There’s a guy on fizzy’s LJ “friends” list who seems to derive joy from actively hating anyone who isn’t heterosexual (recent post, basically, said, “I don’t care how many people accept it or if they prove it’s okay and natural, it’s still disgusting and I hate it and it’s immoral.”) But he posts so infrequently that she’s not yet bothered to take him off her list.

I’m gay, and I’ve had less-than-pleasant encounters with women who view men as potential partners only. (This phenemonon is widespread across all genders and orientations, natch.)

It’s like they’re personally affronted that you aren’t attracted to them, and if you aren’t a potential boyfriend / sex partner, you’re not worth dealing with at all.

Not exactly homophobia, just nasty pragmatism. People have purposes and reasons for existing other than sexual ones, but some self-centered people have a problem with this notion.

If you thought gaybashing was bad, try being openly transgendered.

The thing is… there’s bad on-the-spot treatment like this, and then there’s the legal barriers and all that BS that the LGBT community goes through…

I work at a center for LGBT resources, counseling, etc. and some of the things I’ve heard are horrific. Teens have come in with stories of beatings, rape, abuse by police, being thrown out by their parents… and this is the ‘irregular’ stuff. Getting called names, being spat at, things like that are -common-.

So far (I’m not exactly TS, but I do genderbend quite easily and do so on a fairly regular basis, and I’m bisexual) I’ve been spat upon, called all sorts of names, physically threatened… in terms of family, I never had a good relationship with them anyway, but after they found out, things got even worse. They acted as though everything were my fault, that I was being weak and selfish, that I did this just to spite them, etc. and then when my mother got depressed and my father worried she would commit suicide, he blamed it all on -me- and constantly told me what a horrible child I was. Hmm.

Well, now teeming millions know this. :smiley: :cool: :smiley:

Let’s see…

(Presumably) straight guy in college refused to room with me after I came out because his father told him he couldn’t. Actual roommate and his friends (mostly ROTC) stopped speaking any time I came into view (including abruptly shutting up when I ran into them on the stairs talking about how unfair it was that my roomie had to keep living with me until the end of the semester). Former employer told me I couldn’t have gay newspapers at work (although “Modern Bride” magazine was just fine).
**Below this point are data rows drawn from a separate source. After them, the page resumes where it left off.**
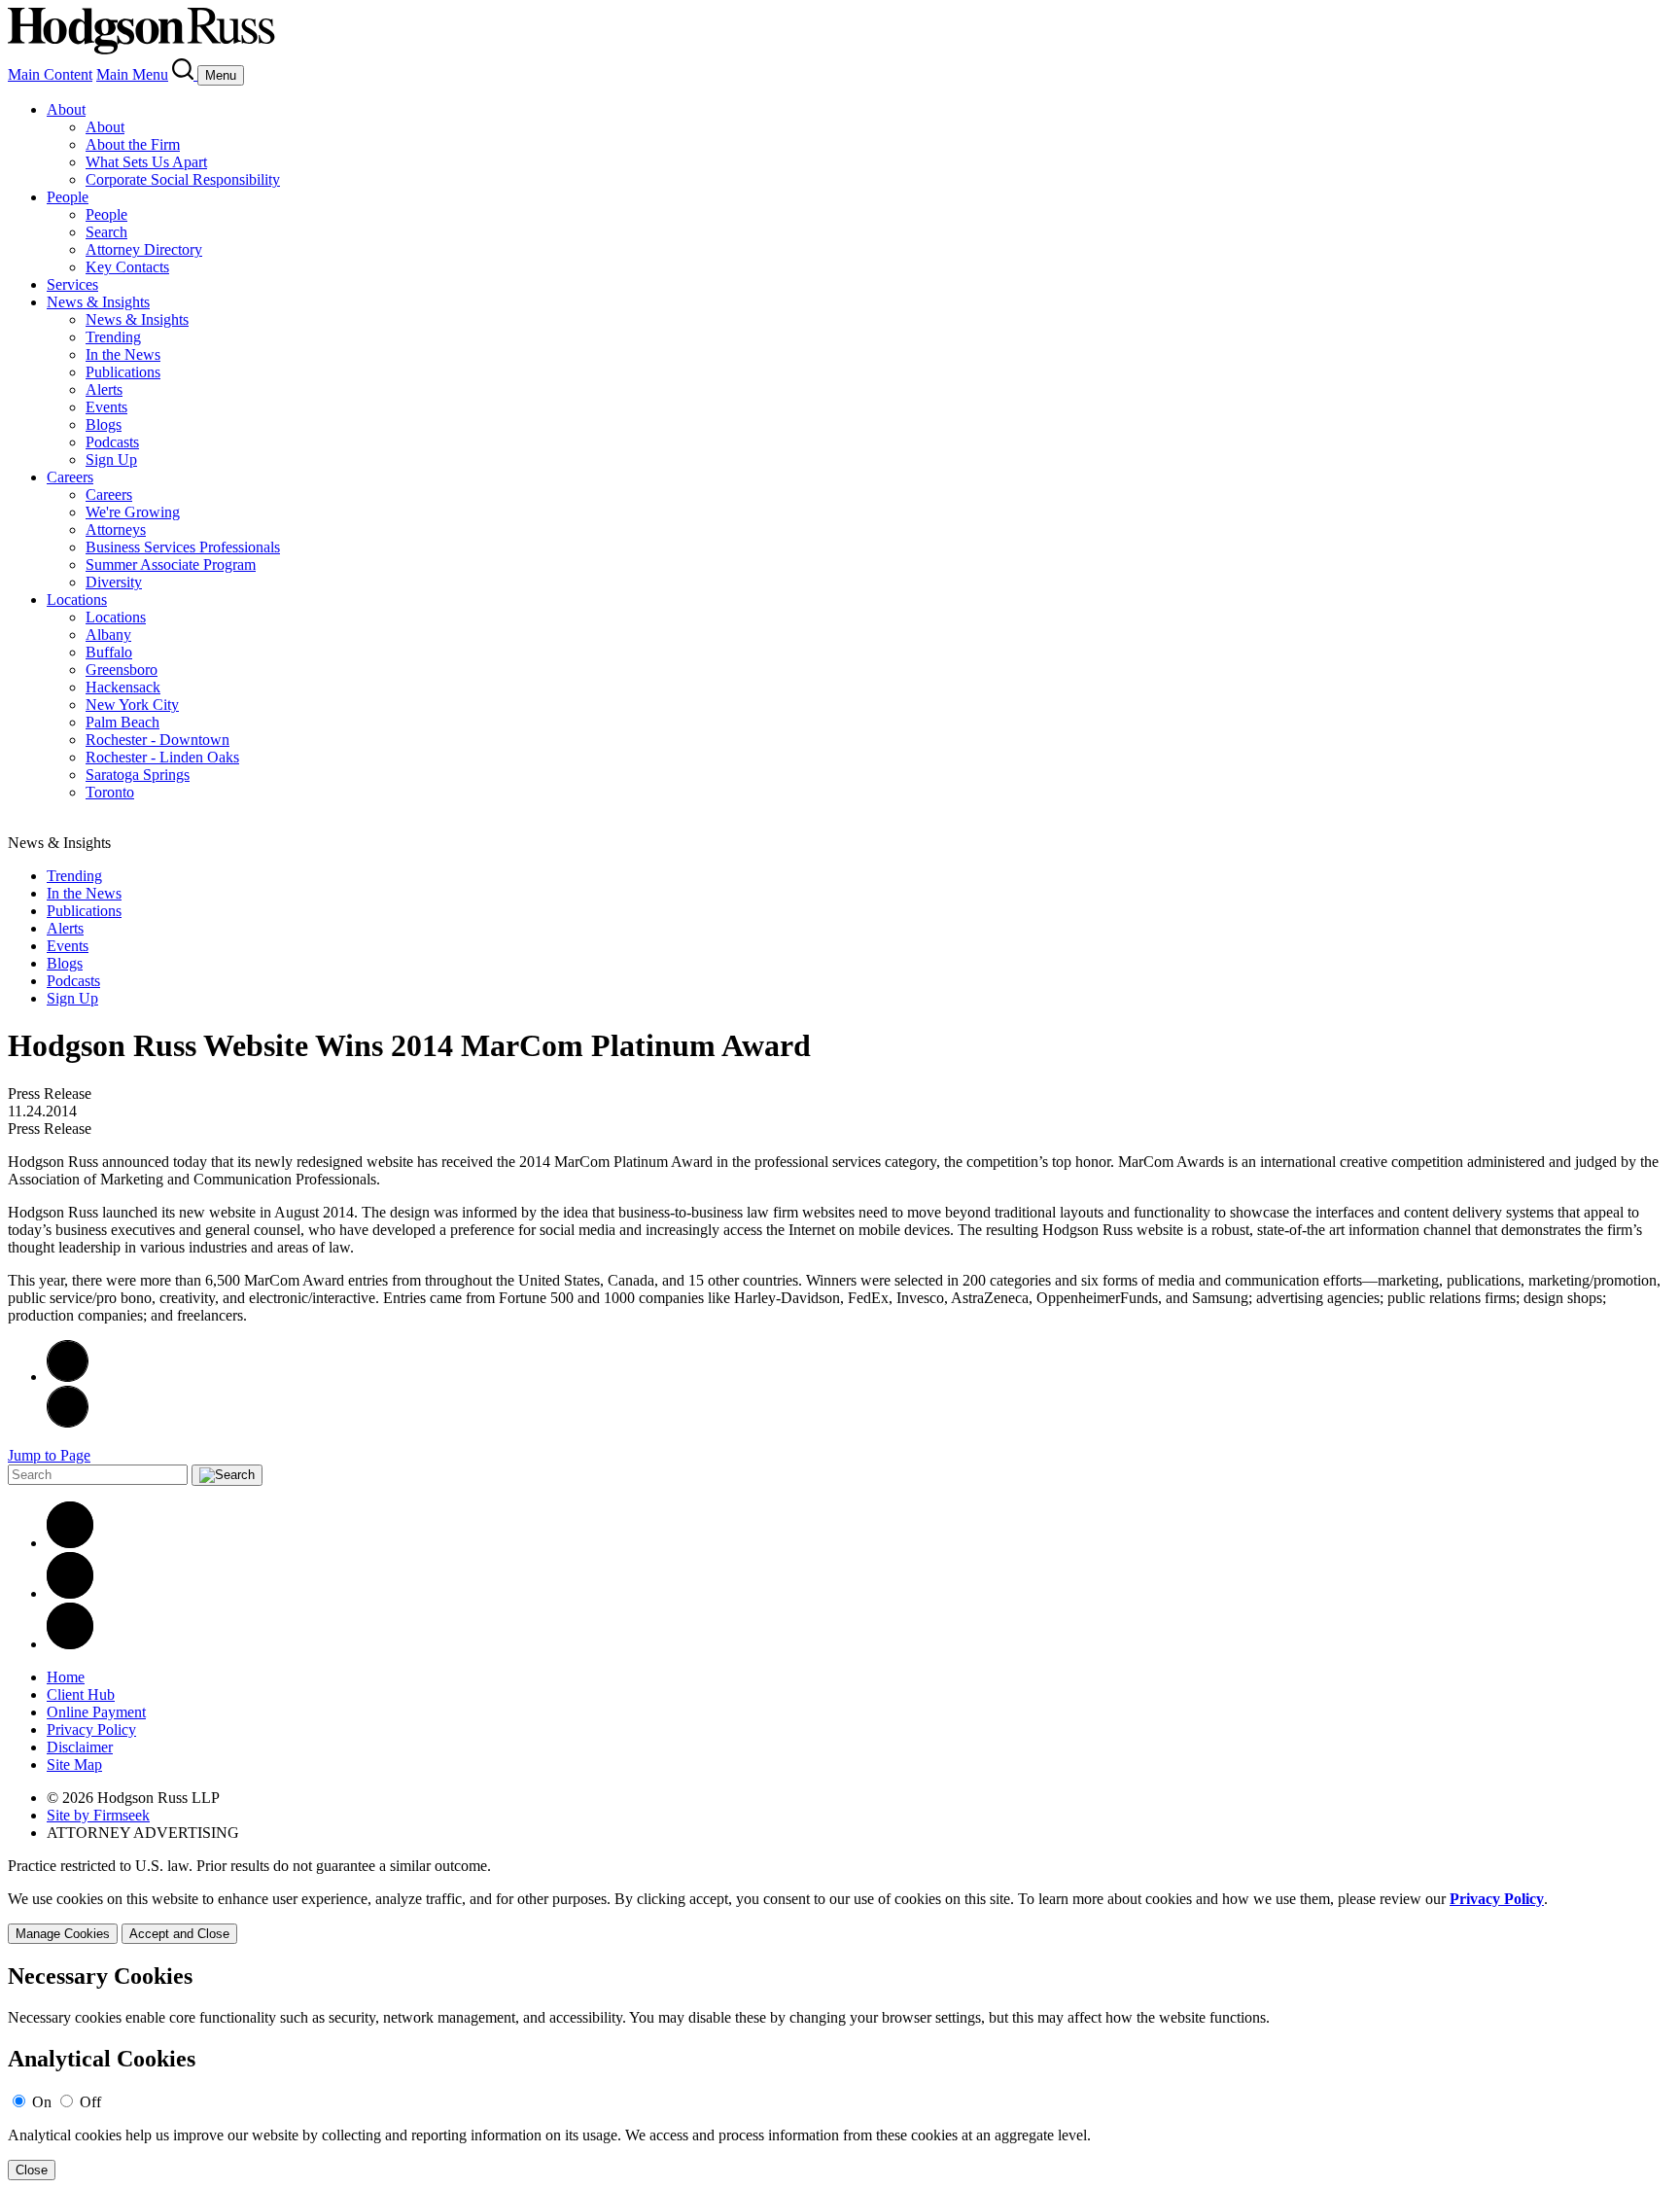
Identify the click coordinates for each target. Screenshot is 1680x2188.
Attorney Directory (144, 249)
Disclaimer (80, 1747)
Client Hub (81, 1694)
Current employer made me take down a portion of a Women’s History Month display that included the word “lesbian” because “it’s Women’s History Month, not Lesbian History Month.” I took down the entire display instead.

Other than that, the assholes have talked behind my back instead of to my face.

I have found your story to be true in many cases…the drunk attractive woman who feels she can get anybody she wants and unfortunately targets a good looking gay guy.
Firstly, she is humiliated that her wiles ain’t working.
Secondly, she realizes that the guys is gay…usually he has to scream it in her ear like you did.
Thridly, she now has to face the drunken realization that her average score of 100 percent with men has now dipped to 99.9 percent.

On the flip side, I have seen gay drunks come on to other gay men and get all bent out of shape when they don’t respond. I have even witnessed so-called straight guys get upset when a gay man doesn’t respond to their offer.

Drunks are not a lot of fun unless you are two drinks ahead of them. Otherwise, watch out…and I have to admit, without being sexist, there is nothing worse than a woman who is loaded, horny and scorned…men will just mutter “bitch” or “faggot” but a wild woman will make sure the whole bar knows what the score is. Experience would have told me to walk FAR away the minute she got on the pool table and started to dance. She was a woman with a mission, and trust me, you do not want to be her mission.